Please rewrite the material below with "At what coordinates should I click" changed to "Where should I click" and everything else left as it is.
● ● ● ● ●
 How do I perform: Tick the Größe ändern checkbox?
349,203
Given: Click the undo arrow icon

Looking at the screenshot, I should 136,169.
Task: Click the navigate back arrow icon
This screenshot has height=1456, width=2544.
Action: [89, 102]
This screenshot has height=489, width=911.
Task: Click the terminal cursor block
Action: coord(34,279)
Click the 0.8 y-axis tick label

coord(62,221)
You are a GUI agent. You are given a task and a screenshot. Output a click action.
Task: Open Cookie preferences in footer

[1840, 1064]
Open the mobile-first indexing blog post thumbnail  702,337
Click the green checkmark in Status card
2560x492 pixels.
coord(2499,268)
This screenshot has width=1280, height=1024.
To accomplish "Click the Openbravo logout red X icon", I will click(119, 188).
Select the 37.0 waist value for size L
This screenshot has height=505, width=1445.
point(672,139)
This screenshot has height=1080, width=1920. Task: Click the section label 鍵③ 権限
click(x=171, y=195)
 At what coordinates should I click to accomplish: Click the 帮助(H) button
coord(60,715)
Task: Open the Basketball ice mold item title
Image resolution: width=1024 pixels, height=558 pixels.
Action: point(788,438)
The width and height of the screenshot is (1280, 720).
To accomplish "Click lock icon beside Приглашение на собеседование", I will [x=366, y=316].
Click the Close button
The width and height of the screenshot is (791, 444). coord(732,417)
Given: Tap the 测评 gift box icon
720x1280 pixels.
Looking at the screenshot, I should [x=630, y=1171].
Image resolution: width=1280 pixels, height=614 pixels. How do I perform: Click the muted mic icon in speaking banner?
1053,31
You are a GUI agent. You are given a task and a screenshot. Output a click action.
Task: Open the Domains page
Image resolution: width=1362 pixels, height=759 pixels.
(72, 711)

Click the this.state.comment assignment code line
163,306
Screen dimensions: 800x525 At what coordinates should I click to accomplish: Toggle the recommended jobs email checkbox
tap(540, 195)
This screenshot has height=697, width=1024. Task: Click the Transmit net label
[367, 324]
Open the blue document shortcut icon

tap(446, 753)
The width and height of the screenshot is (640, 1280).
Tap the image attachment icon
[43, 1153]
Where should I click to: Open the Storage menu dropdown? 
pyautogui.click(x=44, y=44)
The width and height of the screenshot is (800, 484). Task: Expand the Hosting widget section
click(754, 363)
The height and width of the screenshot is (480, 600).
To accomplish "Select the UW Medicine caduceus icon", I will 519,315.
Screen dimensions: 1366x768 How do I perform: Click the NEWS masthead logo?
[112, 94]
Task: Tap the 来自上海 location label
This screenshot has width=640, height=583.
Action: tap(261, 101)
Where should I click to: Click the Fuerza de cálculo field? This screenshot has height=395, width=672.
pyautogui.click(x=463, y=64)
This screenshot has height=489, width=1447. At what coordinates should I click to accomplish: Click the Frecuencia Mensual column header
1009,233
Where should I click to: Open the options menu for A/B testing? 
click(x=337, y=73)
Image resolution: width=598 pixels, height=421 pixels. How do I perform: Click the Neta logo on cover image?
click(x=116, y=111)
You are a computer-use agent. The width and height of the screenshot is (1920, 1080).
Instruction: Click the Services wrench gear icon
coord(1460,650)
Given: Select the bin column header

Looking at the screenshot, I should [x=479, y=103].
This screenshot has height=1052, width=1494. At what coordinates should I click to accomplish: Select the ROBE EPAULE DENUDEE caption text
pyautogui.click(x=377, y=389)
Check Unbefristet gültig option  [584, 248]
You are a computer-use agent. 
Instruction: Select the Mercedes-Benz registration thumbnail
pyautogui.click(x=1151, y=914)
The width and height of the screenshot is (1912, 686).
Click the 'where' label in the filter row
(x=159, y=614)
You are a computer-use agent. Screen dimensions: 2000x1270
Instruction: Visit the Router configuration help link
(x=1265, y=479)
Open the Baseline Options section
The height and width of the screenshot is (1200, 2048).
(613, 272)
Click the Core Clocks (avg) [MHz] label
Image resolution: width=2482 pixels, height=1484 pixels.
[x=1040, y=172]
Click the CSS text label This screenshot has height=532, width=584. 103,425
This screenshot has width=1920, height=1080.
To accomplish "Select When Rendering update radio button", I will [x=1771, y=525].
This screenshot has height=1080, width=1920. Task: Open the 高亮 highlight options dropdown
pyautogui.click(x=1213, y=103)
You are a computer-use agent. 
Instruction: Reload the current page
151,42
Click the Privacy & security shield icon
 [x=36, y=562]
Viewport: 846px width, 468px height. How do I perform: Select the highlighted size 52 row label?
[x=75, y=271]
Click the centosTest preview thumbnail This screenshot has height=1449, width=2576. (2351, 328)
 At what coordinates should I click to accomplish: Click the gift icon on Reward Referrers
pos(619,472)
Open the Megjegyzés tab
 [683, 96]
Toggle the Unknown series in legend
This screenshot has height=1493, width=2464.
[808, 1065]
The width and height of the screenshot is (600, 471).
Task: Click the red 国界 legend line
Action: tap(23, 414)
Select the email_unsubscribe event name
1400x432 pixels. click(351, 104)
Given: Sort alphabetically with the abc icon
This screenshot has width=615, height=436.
● ● ● ● ●
■ Solution below
 How do I perform: Tick the Größe ändern checkbox?
349,203
Given: Click the undo arrow icon

Looking at the screenshot, I should 136,169.
Task: Click the navigate back arrow icon
This screenshot has height=1456, width=2544.
Action: [89, 102]
This screenshot has height=489, width=911.
Task: Click the terminal cursor block
Action: coord(34,279)
Click the 0.8 y-axis tick label

coord(62,221)
You are a GUI agent. You are given a task and a screenshot. Output a click action.
Task: Open Cookie preferences in footer

[1840, 1064]
Open the mobile-first indexing blog post thumbnail  702,337
Click the green checkmark in Status card
2560x492 pixels.
coord(2499,268)
This screenshot has width=1280, height=1024.
To accomplish "Click the Openbravo logout red X icon", I will click(119, 188).
Select the 37.0 waist value for size L
This screenshot has height=505, width=1445.
point(672,139)
This screenshot has height=1080, width=1920. Task: Click the section label 鍵③ 権限
click(x=171, y=195)
 Where should I click to accomplish: Click the 帮助(H) button
coord(60,715)
Task: Open the Basketball ice mold item title
Image resolution: width=1024 pixels, height=558 pixels.
Action: point(788,438)
The width and height of the screenshot is (1280, 720).
To accomplish "Click lock icon beside Приглашение на собеседование", I will [x=366, y=316].
Click the Close button
The width and height of the screenshot is (791, 444). coord(732,417)
Given: Tap the 测评 gift box icon
720x1280 pixels.
Looking at the screenshot, I should [x=630, y=1171].
Image resolution: width=1280 pixels, height=614 pixels. How do I perform: Click the muted mic icon in speaking banner?
1053,31
You are a GUI agent. You are given a task and a screenshot. Output a click action.
Task: Open the Domains page
Image resolution: width=1362 pixels, height=759 pixels.
(72, 711)

Click the this.state.comment assignment code line
163,306
Screen dimensions: 800x525 Where should I click to accomplish: Toggle the recommended jobs email checkbox
tap(540, 195)
This screenshot has height=697, width=1024. Task: Click the Transmit net label
[367, 324]
Open the blue document shortcut icon

tap(446, 753)
The width and height of the screenshot is (640, 1280).
Tap the image attachment icon
[43, 1153]
Where should I click to: Open the Storage menu dropdown? 
pyautogui.click(x=44, y=44)
The width and height of the screenshot is (800, 484). Task: Expand the Hosting widget section
click(754, 363)
The height and width of the screenshot is (480, 600).
To accomplish "Select the UW Medicine caduceus icon", I will 519,315.
Screen dimensions: 1366x768 How do I perform: Click the NEWS masthead logo?
[112, 94]
Task: Tap the 来自上海 location label
This screenshot has width=640, height=583.
Action: tap(261, 101)
Where should I click to: Click the Fuerza de cálculo field? This screenshot has height=395, width=672.
pyautogui.click(x=463, y=64)
This screenshot has height=489, width=1447. Where should I click to accomplish: Click the Frecuencia Mensual column header
1009,233
Where should I click to: Open the options menu for A/B testing? 
click(x=337, y=73)
Image resolution: width=598 pixels, height=421 pixels. How do I perform: Click the Neta logo on cover image?
click(x=116, y=111)
You are a computer-use agent. The width and height of the screenshot is (1920, 1080).
Instruction: Click the Services wrench gear icon
coord(1460,650)
Given: Select the bin column header

Looking at the screenshot, I should [x=479, y=103].
This screenshot has height=1052, width=1494. Where should I click to accomplish: Select the ROBE EPAULE DENUDEE caption text
pyautogui.click(x=377, y=389)
Check Unbefristet gültig option  [584, 248]
You are a computer-use agent. 
Instruction: Select the Mercedes-Benz registration thumbnail
pyautogui.click(x=1151, y=914)
The width and height of the screenshot is (1912, 686).
Click the 'where' label in the filter row
(x=159, y=614)
You are a computer-use agent. Screen dimensions: 2000x1270
Instruction: Visit the Router configuration help link
(x=1265, y=479)
Open the Baseline Options section
The height and width of the screenshot is (1200, 2048).
(613, 272)
Click the Core Clocks (avg) [MHz] label
Image resolution: width=2482 pixels, height=1484 pixels.
[x=1040, y=172]
Click the CSS text label This screenshot has height=532, width=584. 103,425
This screenshot has width=1920, height=1080.
To accomplish "Select When Rendering update radio button", I will [x=1771, y=525].
This screenshot has height=1080, width=1920. Task: Open the 高亮 highlight options dropdown
pyautogui.click(x=1213, y=103)
You are a computer-use agent. 
Instruction: Reload the current page
151,42
Click the Privacy & security shield icon
 [x=36, y=562]
Viewport: 846px width, 468px height. How do I perform: Select the highlighted size 52 row label?
[x=75, y=271]
Click the centosTest preview thumbnail This screenshot has height=1449, width=2576. (2351, 328)
 Where should I click to accomplish: Click the gift icon on Reward Referrers
pos(619,472)
Open the Megjegyzés tab
 [683, 96]
Toggle the Unknown series in legend
This screenshot has height=1493, width=2464.
[808, 1065]
The width and height of the screenshot is (600, 471).
Task: Click the red 国界 legend line
Action: tap(23, 414)
Select the email_unsubscribe event name
1400x432 pixels. click(351, 104)
Given: Sort alphabetically with the abc icon
This screenshot has width=615, height=436.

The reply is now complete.